▸ **DIRECTIONS FOR THIS TASK**
Only lines with the string "next" are wanted. Pull them out of the data.

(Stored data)
>>>
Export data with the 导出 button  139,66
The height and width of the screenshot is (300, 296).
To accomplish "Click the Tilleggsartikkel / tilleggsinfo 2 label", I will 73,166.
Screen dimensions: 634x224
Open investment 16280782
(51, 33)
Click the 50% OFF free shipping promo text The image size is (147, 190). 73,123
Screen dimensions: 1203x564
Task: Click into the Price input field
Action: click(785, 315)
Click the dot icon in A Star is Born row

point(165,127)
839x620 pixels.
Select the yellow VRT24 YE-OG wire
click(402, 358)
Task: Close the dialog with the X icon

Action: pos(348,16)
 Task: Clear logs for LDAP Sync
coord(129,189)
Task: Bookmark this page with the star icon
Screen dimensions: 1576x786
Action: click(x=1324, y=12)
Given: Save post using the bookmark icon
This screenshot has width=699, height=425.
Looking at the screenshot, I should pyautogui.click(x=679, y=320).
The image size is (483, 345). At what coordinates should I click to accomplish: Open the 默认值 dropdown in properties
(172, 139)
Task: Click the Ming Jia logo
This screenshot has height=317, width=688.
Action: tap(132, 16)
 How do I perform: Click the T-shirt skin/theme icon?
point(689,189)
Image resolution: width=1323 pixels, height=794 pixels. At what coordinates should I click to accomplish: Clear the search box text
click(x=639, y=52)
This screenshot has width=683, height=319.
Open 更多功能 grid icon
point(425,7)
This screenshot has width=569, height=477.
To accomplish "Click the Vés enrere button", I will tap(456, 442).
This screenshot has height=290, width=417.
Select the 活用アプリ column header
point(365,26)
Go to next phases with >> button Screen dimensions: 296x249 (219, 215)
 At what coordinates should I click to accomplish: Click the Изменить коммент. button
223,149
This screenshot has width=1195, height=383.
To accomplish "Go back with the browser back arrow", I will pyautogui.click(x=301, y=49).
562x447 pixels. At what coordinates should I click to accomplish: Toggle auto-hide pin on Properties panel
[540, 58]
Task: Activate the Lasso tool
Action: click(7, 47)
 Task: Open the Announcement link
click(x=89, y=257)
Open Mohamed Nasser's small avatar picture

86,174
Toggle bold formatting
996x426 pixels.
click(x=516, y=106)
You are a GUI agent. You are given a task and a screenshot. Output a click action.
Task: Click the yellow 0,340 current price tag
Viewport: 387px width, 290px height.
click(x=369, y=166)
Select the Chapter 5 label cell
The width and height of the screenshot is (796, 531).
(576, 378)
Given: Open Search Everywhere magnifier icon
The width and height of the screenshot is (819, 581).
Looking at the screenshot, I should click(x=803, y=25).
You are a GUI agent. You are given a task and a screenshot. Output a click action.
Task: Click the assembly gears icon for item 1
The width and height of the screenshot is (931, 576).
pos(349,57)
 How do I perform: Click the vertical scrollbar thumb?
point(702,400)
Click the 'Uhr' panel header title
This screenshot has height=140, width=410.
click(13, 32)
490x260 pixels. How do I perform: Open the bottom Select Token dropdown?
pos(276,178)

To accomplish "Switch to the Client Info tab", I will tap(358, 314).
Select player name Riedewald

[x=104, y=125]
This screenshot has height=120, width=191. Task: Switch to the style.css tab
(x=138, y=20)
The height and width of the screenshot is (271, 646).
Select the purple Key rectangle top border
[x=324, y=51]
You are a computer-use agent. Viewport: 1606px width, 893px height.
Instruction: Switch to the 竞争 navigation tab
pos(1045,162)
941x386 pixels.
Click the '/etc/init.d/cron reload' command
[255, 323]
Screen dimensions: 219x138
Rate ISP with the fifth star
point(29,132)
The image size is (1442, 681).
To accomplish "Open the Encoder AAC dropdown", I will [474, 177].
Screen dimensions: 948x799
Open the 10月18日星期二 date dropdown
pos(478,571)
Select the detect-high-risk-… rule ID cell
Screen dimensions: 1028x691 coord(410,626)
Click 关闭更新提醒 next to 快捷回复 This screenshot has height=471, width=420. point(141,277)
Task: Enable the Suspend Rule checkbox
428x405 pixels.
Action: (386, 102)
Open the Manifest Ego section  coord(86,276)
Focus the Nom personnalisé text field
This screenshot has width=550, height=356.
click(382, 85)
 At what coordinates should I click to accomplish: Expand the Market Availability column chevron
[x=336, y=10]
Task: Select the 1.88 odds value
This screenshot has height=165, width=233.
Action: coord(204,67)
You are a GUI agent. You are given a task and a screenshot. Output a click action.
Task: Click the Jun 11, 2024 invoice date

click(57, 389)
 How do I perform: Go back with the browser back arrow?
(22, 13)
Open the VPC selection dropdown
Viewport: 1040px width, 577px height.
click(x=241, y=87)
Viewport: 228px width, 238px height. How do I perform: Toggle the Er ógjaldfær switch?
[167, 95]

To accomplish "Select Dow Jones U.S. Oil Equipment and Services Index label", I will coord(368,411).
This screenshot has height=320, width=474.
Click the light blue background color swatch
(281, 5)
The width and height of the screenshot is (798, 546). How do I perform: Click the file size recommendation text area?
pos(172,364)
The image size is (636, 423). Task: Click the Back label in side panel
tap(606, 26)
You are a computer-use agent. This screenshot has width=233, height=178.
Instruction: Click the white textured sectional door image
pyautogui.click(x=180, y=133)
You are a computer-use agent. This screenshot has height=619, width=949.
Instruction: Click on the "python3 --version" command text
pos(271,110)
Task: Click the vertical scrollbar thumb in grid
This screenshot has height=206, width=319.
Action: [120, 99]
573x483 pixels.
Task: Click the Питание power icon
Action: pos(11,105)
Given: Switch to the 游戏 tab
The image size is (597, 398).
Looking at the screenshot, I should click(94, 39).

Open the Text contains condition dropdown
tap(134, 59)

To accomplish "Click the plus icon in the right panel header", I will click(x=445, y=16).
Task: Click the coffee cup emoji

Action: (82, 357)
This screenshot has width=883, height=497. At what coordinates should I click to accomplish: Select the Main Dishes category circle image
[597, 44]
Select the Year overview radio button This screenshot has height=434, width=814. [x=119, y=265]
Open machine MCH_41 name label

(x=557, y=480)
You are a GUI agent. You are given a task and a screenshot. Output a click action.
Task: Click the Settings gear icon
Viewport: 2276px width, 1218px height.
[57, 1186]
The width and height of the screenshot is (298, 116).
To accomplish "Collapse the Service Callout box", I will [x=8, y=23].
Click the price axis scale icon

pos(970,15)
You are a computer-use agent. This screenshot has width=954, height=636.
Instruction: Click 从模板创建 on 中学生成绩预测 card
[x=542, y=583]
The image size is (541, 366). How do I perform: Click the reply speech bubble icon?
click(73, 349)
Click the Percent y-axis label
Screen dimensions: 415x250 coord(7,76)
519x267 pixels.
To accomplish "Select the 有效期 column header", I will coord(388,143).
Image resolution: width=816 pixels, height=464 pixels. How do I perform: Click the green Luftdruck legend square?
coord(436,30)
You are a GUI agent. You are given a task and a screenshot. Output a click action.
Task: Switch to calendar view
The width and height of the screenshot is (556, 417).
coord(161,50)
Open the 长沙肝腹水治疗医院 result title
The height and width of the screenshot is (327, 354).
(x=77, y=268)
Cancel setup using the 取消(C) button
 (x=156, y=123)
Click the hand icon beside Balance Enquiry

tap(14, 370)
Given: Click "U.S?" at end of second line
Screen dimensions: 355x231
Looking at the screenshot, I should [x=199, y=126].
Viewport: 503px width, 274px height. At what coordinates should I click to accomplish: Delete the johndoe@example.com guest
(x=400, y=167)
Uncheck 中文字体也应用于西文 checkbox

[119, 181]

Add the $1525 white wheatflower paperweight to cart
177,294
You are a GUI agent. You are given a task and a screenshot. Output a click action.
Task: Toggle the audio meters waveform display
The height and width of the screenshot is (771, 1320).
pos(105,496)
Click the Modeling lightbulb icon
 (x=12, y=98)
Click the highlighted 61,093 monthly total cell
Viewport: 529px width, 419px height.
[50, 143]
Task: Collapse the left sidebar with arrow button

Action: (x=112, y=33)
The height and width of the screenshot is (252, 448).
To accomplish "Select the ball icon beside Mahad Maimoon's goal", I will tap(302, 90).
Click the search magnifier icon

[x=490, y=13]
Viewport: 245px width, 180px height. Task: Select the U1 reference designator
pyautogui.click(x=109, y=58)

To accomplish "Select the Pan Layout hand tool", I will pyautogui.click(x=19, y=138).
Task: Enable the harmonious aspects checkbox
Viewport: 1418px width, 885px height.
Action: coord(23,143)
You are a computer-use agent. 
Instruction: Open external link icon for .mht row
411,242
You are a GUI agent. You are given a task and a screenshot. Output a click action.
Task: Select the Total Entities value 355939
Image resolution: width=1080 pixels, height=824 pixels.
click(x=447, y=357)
<<<
▸ **RESPONSE**
Go to next phases with >> button Screen dimensions: 296x249 (219, 215)
Click 关闭更新提醒 next to 快捷回复 This screenshot has height=471, width=420. point(141,277)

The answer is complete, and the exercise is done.